Job prospects for welders trained in the latest technologies are bright, as businesses continue to report a shortage of these skilled workers across the country. A new crop of welding technical programs can arm prospects with the skills needed to be competitive for open positions and in tune with market demands.
Employment for welders, cutters, and brazers is expected to grow 15 percent between 2010 and 2020 — slightly exceeding the national employment rate of 14 percent, according to the Bureau of Labor Statistics. Welding workers earn an average $35,450 a year, almost 5 percent more than the national annual salary average of $33,840.
And roles for welders are expanding in a number of fields, including engineering and robotics, two fast growing industries. The challenge for welding workers, however, is having the most up-to-date training in order to stand out from the competition. Here are a few of the latest types of welding programs:
Welding Diploma Accelerates Specialized Training
Central Carolina Community College (CCCC), in Sanford, N.C., this month announced the launch of a four-semester diploma program in welding technology, which expands on its current two-semester certificate option. The diploma program includes 128 hours of flux core arc welding and instructional time in metal inert gas (MIG) arc welding, in addition to 128 hours in tungsten inert gas (TIG) welding.
The program trains students to state-of-the-art industry standards.
“Employers are looking for workers who can weld using multiple welding processes and who can multitask a project from interpreting the blueprints to fitting and welding the materials together,” said Charles Bell, a CCCC instructor and an American Welding Society (AWS) Certified Welding Inspector. He also said that the program prepares students for welding certification tests.

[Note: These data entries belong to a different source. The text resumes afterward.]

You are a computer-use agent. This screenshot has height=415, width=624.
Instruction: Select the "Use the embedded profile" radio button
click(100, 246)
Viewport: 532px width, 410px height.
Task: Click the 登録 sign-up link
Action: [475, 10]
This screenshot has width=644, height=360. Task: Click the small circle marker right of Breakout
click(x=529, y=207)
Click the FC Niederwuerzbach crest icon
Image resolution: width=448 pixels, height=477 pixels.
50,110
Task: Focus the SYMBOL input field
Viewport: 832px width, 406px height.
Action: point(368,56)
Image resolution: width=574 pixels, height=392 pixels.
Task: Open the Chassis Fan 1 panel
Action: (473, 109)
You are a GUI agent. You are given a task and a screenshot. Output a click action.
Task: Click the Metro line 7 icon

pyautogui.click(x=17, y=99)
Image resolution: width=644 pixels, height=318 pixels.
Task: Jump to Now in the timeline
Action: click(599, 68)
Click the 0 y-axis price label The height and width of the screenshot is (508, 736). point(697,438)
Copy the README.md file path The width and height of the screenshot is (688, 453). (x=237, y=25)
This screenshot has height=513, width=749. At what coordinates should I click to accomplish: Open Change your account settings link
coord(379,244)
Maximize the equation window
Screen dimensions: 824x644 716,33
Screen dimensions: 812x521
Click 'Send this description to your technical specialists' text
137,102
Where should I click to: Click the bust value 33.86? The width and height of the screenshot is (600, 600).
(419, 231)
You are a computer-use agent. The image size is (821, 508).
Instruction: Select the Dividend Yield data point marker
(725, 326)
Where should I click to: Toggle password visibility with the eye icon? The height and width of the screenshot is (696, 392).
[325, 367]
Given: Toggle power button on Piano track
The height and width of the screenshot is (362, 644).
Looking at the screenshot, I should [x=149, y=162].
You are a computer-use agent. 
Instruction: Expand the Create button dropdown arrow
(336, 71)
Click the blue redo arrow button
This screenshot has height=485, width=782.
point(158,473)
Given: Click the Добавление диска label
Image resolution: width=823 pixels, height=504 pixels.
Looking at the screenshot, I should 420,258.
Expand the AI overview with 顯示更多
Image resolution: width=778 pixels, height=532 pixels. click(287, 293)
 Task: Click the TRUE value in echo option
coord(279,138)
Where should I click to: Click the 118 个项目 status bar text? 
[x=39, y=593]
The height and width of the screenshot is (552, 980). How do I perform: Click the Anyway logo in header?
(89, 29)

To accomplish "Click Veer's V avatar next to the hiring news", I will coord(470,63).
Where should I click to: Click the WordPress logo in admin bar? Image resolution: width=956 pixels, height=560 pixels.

College Co-op Connects Welding Students with Manufacturers
Students enrolled in the welding program at Central Arizona College (CAC) in Coolidge, Ariz., will get on-the-job experience in addition to classroom study, as part of a developing co-op program that involves partnering with local manufacturers.
Brent Couch, who directs the program, told local news media that he is expanding the current one-year certificate program into a two-year-associate degree program that includes a welding internship. The co-op program also gives students the incentive to strive for better academic performance, as the top students will be offered internship hours during their final year. The manufacturing plant of Elrus Aggregate, which makes conveying, screening, and crushing equipment, located near Coolidge, will compensate students and may even offer jobs to top performers.
Tech Program Combines Classroom Theory with Practical Experience
Laurus Technical Institute in Atlanta offers students a chance to hone their welding skills with a new six-month program that combines 25 percent classroom study with 75 percent lab training, giving students a deeper focus on welding fundamentals. Students will learn the four core welding processes, including MIG, TIG, stick, and flux-core, and will be trained in more than 80 welding exercises, the school announced recently.
Developed by long-time industry welders and instructors Wayne Blamire and Matthew Rogers, the program focuses on meeting manufacturing employers’ needs. Graduates will be prepared for weld testing and certifications. Furthermore, students will be equipped with specific skill sets faster than students attending two-year colleges, administrators say.
“This program is focused on training premier welding students and positioning graduates to know much more about the craft than burning rods,” said Rogers. “Being able to weld is important, but understanding the factors that make a good welder enables our students to navigate among processes, filler metals, base materials, and numerous other variables that come into play.”